Here are just a few highlights: After the price losses on the stock exchanges in the usa and Asia did not end on Thursday and Friday morning, the leading German index Dax collapsed by around 5 percent on Friday and fell below the 12, 000 point mark. Within a week, the index has lost more than 13 percent – the biggest minus in years.
In the days before, numerous corporations such as Apple and Microsoft had warned of the drastic effects of the corona outbreak on their business. Attempts by authorities and companies to contain the spread are paralyzing ever larger parts of economic life in China and Asia and beyond. Shops are closing, factories are shutting down production, supply chains are breaking down because borders are being closed or are becoming difficult to cross.
One consequence: Covid-19, as the disease caused by Sars-CoV-2 is officially called, will measurably reduce economic growth in 2020. The International Monetary Fund (IMF), for example, has already lowered its forecast for China’s growth in the current year from 6 to 5. 6 percent. According to the IMF, the global economy will not grow by 3. 3 percent in 2020 for the same reason, but only by 3. 2 percent.
However, this is based on the assumption that the People’s Republic can return to normality in the second quarter of this year. Will that happen? Completely unclear at the moment.
In Germany there are currently still comparatively few cases of Covid 19 diseases. Nevertheless, economists are already predicting corona-related growth losses for the local economy. Katharina Utermöhl, economist at the Allianz Group, even thinks that the German economy might shrink slightly in the first quarter. Overall, it will only increase by 0. 5 percent in 2020 due to Sars-CoV-2, according to Utermöhl.
Such forecasts do not exactly inspire confidence – and these are only rough estimates. Of course, nobody knows yet how the spread of Sars-CoV-2 will continue – and how much the economy and companies will really suffer from it in the end. It’s no wonder, then, that in the face of this large-scale uncertainty, investors are deciding to significantly de-risk and reduce their exposure to equities. After all, many of them are likely to have made considerable profits in view of the price increases in recent years, which must be brought to safety.

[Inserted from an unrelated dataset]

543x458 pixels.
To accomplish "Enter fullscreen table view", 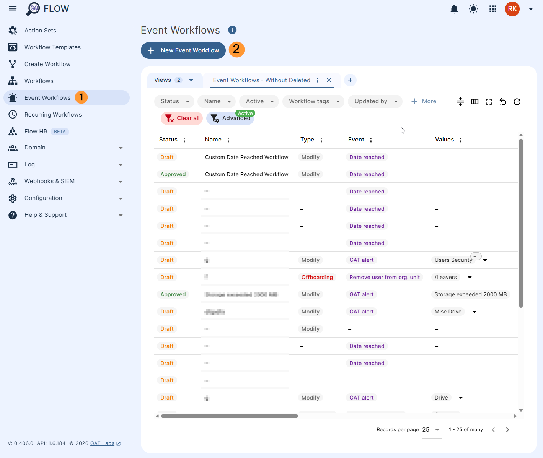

The problem: If corporations get into trouble like they are at the moment, they may no longer be able to service their debts. In this way, the misery threatens to spread from the real economy to the financial sector. In its report, the IMF highlighted companies in the usa and China in particular, whose indebtedness had risen sharply in recent years. According to the International Monetary Fund, even a downturn that is only half as severe as the 2008/2009 financial crisis would increase the volume of worldwide risky corporate loans to $19 trillion – that would be about 40 percent of all corporate loans.